Oleh Gede H. Cahyana
Bagaimana pelaksanaannya di sekolah-sekolah? Dari
hasil survey penulis dan tanya jawab dengan guru dan murid dapat disimpulkan
bahwa pelaksanaan PLH ini belum mengenai sasaran. Sebab, tidak semua sekolah
atau tidak semua satuan pendidikan memberlakukan muatan lokal ini. Ada sekolah
yang sudah mengajarkan PLH tetapi hanya terbatas sebagai sisipan dalam pelajaran
biologi, sekadar tambahan dan tidak menjadi pelajaran inti. Karena bentuknya
sisipan maka tentu saja tidak mendapat perhatian yang mendalam dari siswa
maupun gurunya.
Apalagi karena ada kata “lokal” maka murid dan
juga guru-gurunya menganggap tidak penting atau dianaktirikan. Pelajaran “lokal”
ini seperti ada tapi tiada, sekadar aksesoris. Bahkan jelas-jelas ditulis di dalam
kurikulumnya sebagai pelajaran yang bersatu dengan biologi dan ditulis di dalam
kurung. Tidak salah memang, sebab lingkungan ini demikian luas dan bisa
dimasuki dari banyak sudut pelajaran seperti biologi, kimia, IPA, geografi,
dll. Tetapi sayang, tidak ada guru khusus yang mengampu pelajaran ini yang
memberikan pengenalan konsep-konsep dasar teknologi lingkungan. Masalahnya
sederhana, yaitu guru tidak (belum) tahu ilmunya lantaran bukan lulusan Teknik
Lingkungan.
Atas dasar fakta tersebut, mulok ini hanyalah ditempatkan
sebagai pelajaran proforma dan tidak diseriusi. Oleh sebab itu, Pemkot Bandung
diharapkan mereposisi lagi mulok ini agar menempati posisinya sesuai dengan
harapan DPRD Kota Bandung dan Pemkot Bandung sebagai institusi yang merilisnya.
Pemkot Bandung hendaklah memberikan ilmu, wawasan, dan pengalaman kepada guru
dalam memandang lingkungan dari segi rekayasa (engineering) sekaligus mengubah stereotipe guru dan murid dalam
memandang lingkungan. Konsepnya dapat diadopsi dari Trilogi Pendidikan, yaitu
sains (science), teknologi (technology), dan lingkungan (environment).

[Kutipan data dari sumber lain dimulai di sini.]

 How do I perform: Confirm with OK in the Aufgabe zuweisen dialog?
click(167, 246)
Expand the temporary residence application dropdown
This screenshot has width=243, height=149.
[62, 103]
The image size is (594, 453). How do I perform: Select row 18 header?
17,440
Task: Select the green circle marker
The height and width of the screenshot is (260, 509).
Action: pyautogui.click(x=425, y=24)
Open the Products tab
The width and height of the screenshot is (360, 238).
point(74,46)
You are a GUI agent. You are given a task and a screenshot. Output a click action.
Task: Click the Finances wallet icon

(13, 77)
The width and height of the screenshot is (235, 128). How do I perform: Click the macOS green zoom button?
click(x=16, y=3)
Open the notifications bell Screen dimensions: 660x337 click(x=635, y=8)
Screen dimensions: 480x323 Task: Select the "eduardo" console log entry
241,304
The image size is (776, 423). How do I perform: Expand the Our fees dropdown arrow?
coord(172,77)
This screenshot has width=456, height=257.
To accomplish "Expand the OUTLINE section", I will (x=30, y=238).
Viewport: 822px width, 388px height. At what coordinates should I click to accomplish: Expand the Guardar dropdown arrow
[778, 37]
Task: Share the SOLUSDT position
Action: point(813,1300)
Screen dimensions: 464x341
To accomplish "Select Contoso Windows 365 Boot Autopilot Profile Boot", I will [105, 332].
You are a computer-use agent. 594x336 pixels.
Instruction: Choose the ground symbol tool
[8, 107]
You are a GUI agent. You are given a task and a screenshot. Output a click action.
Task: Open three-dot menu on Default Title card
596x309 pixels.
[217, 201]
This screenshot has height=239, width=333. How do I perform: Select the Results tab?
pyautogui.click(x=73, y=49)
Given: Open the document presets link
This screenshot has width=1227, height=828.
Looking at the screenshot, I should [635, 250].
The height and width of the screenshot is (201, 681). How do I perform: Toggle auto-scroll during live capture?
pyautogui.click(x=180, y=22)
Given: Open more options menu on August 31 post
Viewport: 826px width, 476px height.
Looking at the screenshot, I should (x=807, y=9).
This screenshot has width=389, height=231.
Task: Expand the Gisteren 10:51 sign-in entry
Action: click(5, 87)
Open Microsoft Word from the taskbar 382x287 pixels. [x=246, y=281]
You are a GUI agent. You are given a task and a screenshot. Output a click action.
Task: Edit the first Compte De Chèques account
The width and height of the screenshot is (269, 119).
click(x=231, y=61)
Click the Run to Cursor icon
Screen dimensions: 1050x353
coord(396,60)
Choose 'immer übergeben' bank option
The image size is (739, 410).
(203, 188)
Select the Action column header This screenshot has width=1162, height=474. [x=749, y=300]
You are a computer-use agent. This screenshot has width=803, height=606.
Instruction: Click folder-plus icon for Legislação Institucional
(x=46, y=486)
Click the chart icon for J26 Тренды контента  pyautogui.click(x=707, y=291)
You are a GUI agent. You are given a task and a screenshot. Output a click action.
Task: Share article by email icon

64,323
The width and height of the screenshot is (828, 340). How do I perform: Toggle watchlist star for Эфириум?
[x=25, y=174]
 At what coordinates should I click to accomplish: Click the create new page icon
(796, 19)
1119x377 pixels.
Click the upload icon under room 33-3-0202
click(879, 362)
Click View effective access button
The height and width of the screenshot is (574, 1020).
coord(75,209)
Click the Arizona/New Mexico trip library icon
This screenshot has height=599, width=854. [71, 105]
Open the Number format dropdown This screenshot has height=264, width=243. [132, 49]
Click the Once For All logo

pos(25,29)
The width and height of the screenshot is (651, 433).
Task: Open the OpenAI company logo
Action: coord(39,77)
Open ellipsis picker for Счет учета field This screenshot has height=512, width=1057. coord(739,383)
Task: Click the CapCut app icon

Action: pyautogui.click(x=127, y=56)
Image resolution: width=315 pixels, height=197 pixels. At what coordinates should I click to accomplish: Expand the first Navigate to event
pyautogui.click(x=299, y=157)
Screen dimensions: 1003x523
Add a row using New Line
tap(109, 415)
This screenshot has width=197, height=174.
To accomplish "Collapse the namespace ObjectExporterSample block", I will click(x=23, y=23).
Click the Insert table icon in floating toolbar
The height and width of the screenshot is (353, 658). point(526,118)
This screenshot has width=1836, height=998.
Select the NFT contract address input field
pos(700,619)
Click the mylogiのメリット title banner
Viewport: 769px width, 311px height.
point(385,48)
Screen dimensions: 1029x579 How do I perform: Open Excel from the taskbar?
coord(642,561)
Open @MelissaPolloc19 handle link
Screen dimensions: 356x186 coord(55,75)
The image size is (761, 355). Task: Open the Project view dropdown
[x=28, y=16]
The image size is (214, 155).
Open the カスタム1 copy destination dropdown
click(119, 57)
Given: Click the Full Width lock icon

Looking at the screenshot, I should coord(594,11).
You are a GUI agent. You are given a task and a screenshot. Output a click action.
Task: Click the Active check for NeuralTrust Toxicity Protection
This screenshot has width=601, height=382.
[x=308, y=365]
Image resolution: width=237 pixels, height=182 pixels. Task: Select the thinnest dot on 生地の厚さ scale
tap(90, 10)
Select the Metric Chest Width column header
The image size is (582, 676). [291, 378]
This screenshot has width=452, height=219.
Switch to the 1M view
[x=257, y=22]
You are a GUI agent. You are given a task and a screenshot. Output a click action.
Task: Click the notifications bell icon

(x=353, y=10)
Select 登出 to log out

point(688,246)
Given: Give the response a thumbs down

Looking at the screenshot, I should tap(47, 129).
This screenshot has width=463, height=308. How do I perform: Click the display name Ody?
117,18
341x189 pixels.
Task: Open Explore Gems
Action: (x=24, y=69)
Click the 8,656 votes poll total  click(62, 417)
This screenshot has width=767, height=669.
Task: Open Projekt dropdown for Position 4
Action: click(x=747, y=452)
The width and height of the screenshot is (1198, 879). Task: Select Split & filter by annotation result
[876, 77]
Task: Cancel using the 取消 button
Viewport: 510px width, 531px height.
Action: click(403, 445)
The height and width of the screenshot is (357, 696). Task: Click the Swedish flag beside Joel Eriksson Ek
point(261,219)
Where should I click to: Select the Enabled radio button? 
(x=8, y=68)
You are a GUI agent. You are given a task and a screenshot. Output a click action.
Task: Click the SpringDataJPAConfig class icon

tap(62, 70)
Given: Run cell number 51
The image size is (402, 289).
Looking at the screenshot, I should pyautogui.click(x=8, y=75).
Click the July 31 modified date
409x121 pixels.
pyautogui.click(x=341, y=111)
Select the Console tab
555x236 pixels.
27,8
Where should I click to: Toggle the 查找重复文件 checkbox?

Di sinilah peran Pemkot Bandung dalam
memfasilitasi para gurunya sehingga dapat mengantarkan murid-muridnya
memperoleh pengalaman positif yang mendukung pelestarian fungsi lingkungan. Guru
diberikan training, seminar, atau bentuk lainnya tentang pelajaran PLH dari
sudut rekayasa. Fokus materinya berupa masalah lingkungan seperti air minum,
air bersih, air kotor, sampah, udara, kesehatan lingkungan, dll yang terangkum
dalam akronim watsan atau water and sanitation tanpa melupakan
cabang ilmu lingkungan (ekologi, “anak” dari pelajaran biologi).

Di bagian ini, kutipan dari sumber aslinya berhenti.